Se l'Iran entrasse in guerra, spiega l'esperto in geopolitica Ian Bremmer, il prezzo del petrolio salirebbe a 150 dollari al barile, causando una recessione globale e la vittoria di Trump
Ian Bremmer, fondatore di Eurasia Group, nonché esperto di rischi geopolitici, ha analizzato il ruolo dell’Iran nella guerra a Gaza e le possibili conseguenze geopolitiche, partendo però dagli attacchi USA contro gli Houthi nel Mar Rosso. Operazioni, spiega, che hanno “efficacia assai limitata“, oltre ad accelerare “il rischio di un contagio del conflitto nella regione e non solo”, anche perché in generale ritiene che sia “impossibile contenere la guerra al territorio di Gaza”.
Una delle ragioni per cui Bremmer non crede che i bombardamenti USA avranno effetti deterrenti duraturi è proprio l’Iran che, spiega, “continua a supportare lo Yemen dal punto di vista finanziario, militare e logistico”, mentre è anche vero che “non sono state colpite strutture vitali” degli Houthi che siano in grado di “condizionare la sopravvivenza del movimento” o le sue capacità belliche. Inoltre, a dimostrare la scarsa capacità dei bombardamenti di condizionare la guerra, spiega ancora Bremmer, c’è il limitato “grado di coinvolgimento di alcuni Paesi” tra cui il Regno Unito che “ha chiarito di non volersi spingere oltre”.

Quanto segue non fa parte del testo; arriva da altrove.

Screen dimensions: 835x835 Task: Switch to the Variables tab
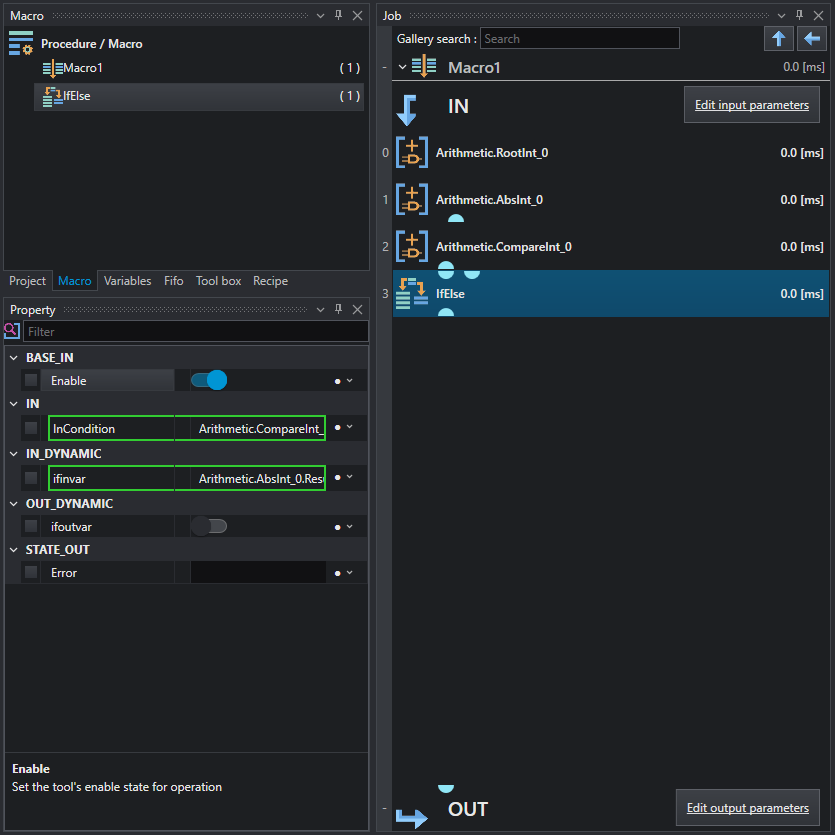pyautogui.click(x=127, y=281)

Ian Bremmer: “Con l’Iran in guerra rischiamo la recessione globale”
Tornando al possibile ruolo dell’Iran nella guerra a Gaza, Bremmer precisa che “se entra direttamente nel conflitto il prezzo del petrolio rischia di balzare a 150 dollari al barile”. In tal caso, si avrebbero una serie di conseguenze a catena che porteranno ad “una recessione globale” e al fatto che “Trump vincerà le elezioni a mani basse”. Elezioni, spiega, che “aggraveranno il problema” della “divisione e disfunzionalità” della democrazia USA, “indipendentemente da chi vincerà”.

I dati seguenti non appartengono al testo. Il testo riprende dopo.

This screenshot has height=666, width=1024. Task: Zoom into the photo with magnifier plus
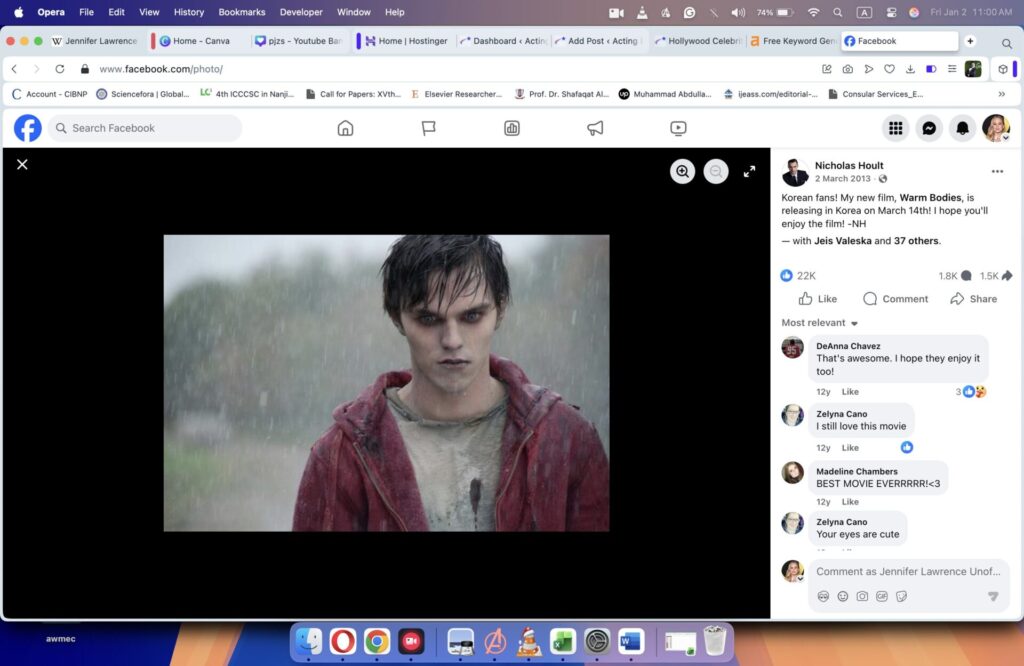click(x=682, y=171)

Mettendo da parte l’Iran, però, Bremmer ci tiene anche a precisare che in Medio Oriente ci sono tutte le carte in regola per un’escalation, anche (e forse soprattutto) a fronte delle azioni degli Houthi nel Mar Rosso. Inoltre, cita anche “Hezbollah in Libano e le formazioni sciite in Iraq e Siria” che, a suo dire, stanno combattendo “una guerra per procura che vede coalizzati una serie di attori accomunati dalla negazione al diritto di esistere dello Stato di Israele”.